Aston Martin, la casa automobilistica di lusso, ha finalizzato un accordo per vendere i diritti esclusivi del suo marchio di Formula 1 alla propria squadra corse, AMR GP, per 50 milioni di sterline (67 milioni di dollari). Anche se apparentemente insolito, l’accordo rappresenta principalmente un’iniezione finanziaria da parte del proprietario del team e principale azionista Lawrence Stroll nel più ampio business Aston Martin.
Contesto finanziario e approvazione degli azionisti
La transazione richiede l’approvazione degli azionisti, ma importanti investitori come Geely e Mercedes-Benz hanno già segnalato il loro sostegno. Questa mossa arriva in un momento critico per Aston Martin, che ha recentemente rivisto al ribasso le sue proiezioni sugli utili per il 2025. Le consegne dell’azienda nell’anno precedente sono diminuite di quasi il 10%, raggiungendo 5.448 unità, in parte a causa delle tariffe commerciali statunitensi.

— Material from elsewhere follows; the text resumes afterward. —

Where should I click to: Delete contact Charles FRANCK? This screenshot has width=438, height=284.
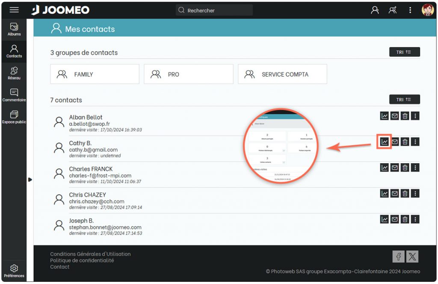click(x=405, y=167)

Riserve di cassa e timing strategico
Alla fine del 2025, Aston Martin detiene circa 250 milioni di sterline (338 milioni di dollari) in riserve di liquidità, con una diminuzione di 110 milioni di sterline (148 milioni di dollari) dall’inizio dell’anno. La tempistica di questo accordo è notevole, poiché la società affronta le pressioni finanziarie e contemporaneamente si prepara ad aumentare la produzione del suo modello Valhalla ad alte prestazioni.
L’ibrido Valhalla: un fattore chiave per le entrate
Le consegne della Valhalla, un’ipercar ibrida in edizione limitata da 1,1 milioni di dollari (limitata a 999 unità), sono iniziate alla fine dello scorso anno. Aston Martin prevede di consegnare circa 500 unità entro la fine del 2026. La Valhalla combina un motore V8 biturbo da 4,0 litri con un motore elettrico, producendo una potenza combinata di 1.065 CV e 811 lb-ft di coppia. Ciò la posiziona come concorrente diretto di rivali ad alte prestazioni come la Ferrari Testarossa.
Questo accordo sottolinea le realtà finanziarie che devono affrontare le case automobilistiche di lusso, anche quelle con marchi iconici. La vendita dei diritti di marchio per sostenere le riserve di liquidità è una mossa pragmatica che garantisce stabilità operativa in attesa che i modelli chiave generino entrate.